D-Day heroes weep for their mates who didn’t come home as the world pays tribute 75 years on

D-DAY heroes today wept for their mates gunned down on the beaches of Normandy as the world paid tribute 75 years on from the Allied invasion of France.

Some of the last surviving veterans from Operational Overlord shed heartbroken tears at memorial services on both sides of the English Channel for comrades who fell on June 6, 1944.

Jimmy Ockendon, 97, wept as he remembered those who lost their lives on D-Day during an emotional memorial service in Portsmouth.

Mr Ockendon said: “It was very emotional, the main person I was thinking of was my uncle who went on the Hood, his wife had died just beforehand and he left two young children and my father and mother adopted them.

“I was also thinking of my father.”

In one of her last official engagements as Conservative leader, Theresa May attended an inauguration ceremony in Normandy for a memorial to over 20,000 members of the British armed forces who died there decades ago.

The British Normandy Memorial is being built on a hillside in Ver-sur-Mer, overlooking Gold Beach, one of the key sites for British troops during the Normandy Landings.

Today’s anniversary could well be the last time veterans of the D-Day landings gather in Normandy for a major commemorative event.

Speaking to D-Day veterans today, Mrs May said: “If one day can be said to have determined the fate of generations to come, in France, in Britain, in Europe and in the world, that day was the 6 June 1944.

“More than 156,000 men landed on D-Day, of which 83,000 were from Britain and the Commonwealth.

“Over a quarter of a million more supported operations from air and sea, while the French Resistance carried out extraordinary acts of bravery from behind enemy lines.

“Many were terribly wounded, and many made the ultimate sacrifice that day, and in the fierce sacrifice that followed, as together our Allied nations sought to release Europe from the grip of fascism.”

The Prime Minister read the names of several British troops who were killed during the D-Day landings and the Battle of Normandy.

She said: “These young men belonged to a very special generation, the greatest generation.

“A generation whose incomparable spirit shaped our postwar world.

“They didn’t boast. They didn’t fuss. They served.”

Speaking of the names on the new memorial, she added: “We will always remember their courage and convictions.

“To our veterans I want to say the only words we can: thank you.”

Mrs May’s respectful and solemn tribute was echoed by D-Day veteran Kenneth Hay, who read from the poem Normandy by Cyril Crain, who also took part in the Allied invasion.

The poem, read in the Bayeux Cathedral today, begins: “Come and stand in memory of men who fought and died.

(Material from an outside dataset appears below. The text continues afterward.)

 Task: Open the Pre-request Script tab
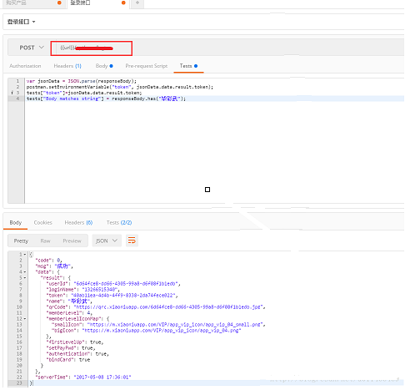point(147,66)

“They gave their lives in Normandy, remember them with pride.”

Crain landed at Juno Beach in June 1944, four days before his 21st birthday.

He died in 2014, aged 91.

Earlier, French President Emmanuel Macron joined the Prime Minister at the inauguration ceremony, where a sculpture created by David Williams-Ellis was unveiled marking the beginning of construction for the memorial.

Expected to be completed within a year, it will record the names of 22,442 members of the British armed forces who died in the D-Day landings and Battle of Normandy.

President Macron said: “I am honoured to stand alongside Theresa May today to launch construction work for the British memorial at Ver-sur-Mer.

“The British people have long dreamt of this memorial.”

Mr Macron said the monument would also be a symbol of the ties binding France and the UK.

He said: “Nothing will break them. Nothing can ever break ties that have been bound in bloodshed and shared values.

“The debates taking place today cannot affect the strength of our joint history and our shared future.”

Normandy veteran and patron of The Normandy Trust George Batts told the crowd: “They were the soldiers of democracy.

“They were the men of D-Day and to them we owe our freedom.”